(Source data)
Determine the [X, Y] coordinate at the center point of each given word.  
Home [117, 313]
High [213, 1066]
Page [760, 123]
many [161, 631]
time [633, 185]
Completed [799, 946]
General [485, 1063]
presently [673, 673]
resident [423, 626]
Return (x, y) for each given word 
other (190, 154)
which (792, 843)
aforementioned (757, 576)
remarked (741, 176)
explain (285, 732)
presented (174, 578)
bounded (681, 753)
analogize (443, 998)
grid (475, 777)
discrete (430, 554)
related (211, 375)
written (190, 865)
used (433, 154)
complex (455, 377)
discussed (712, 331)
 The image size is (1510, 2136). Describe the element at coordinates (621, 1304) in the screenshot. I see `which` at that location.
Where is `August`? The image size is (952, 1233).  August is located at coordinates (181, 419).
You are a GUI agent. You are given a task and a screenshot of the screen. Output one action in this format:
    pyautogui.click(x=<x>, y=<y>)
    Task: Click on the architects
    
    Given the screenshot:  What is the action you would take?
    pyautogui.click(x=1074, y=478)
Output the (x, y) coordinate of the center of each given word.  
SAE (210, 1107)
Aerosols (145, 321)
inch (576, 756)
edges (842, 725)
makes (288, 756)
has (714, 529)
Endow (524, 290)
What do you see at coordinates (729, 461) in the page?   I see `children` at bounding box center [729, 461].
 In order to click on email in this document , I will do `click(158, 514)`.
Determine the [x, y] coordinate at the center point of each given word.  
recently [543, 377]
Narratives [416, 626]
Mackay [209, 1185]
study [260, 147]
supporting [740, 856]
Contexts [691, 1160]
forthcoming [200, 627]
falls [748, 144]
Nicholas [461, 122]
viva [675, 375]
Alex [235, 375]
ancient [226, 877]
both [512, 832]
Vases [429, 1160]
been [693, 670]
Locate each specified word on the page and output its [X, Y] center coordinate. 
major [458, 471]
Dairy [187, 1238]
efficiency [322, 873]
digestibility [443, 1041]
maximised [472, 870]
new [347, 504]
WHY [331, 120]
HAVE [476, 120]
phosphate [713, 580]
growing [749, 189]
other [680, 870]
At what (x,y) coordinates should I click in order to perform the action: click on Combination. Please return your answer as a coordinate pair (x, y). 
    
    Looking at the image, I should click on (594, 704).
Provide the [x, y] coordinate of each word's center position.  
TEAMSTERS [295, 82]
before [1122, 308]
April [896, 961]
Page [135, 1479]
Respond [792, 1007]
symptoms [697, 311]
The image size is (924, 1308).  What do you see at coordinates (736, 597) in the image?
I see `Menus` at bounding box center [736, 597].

### Exercise prompt
Reproduce the lines of the source data unchanged, beginning at the line containing "makes (288, 756)" and ending after the line containing "Contexts [691, 1160]".

### The response
makes (288, 756)
has (714, 529)
Endow (524, 290)
What do you see at coordinates (729, 461) in the page?   I see `children` at bounding box center [729, 461].
 In order to click on email in this document , I will do `click(158, 514)`.
Determine the [x, y] coordinate at the center point of each given word.  
recently [543, 377]
Narratives [416, 626]
Mackay [209, 1185]
study [260, 147]
supporting [740, 856]
Contexts [691, 1160]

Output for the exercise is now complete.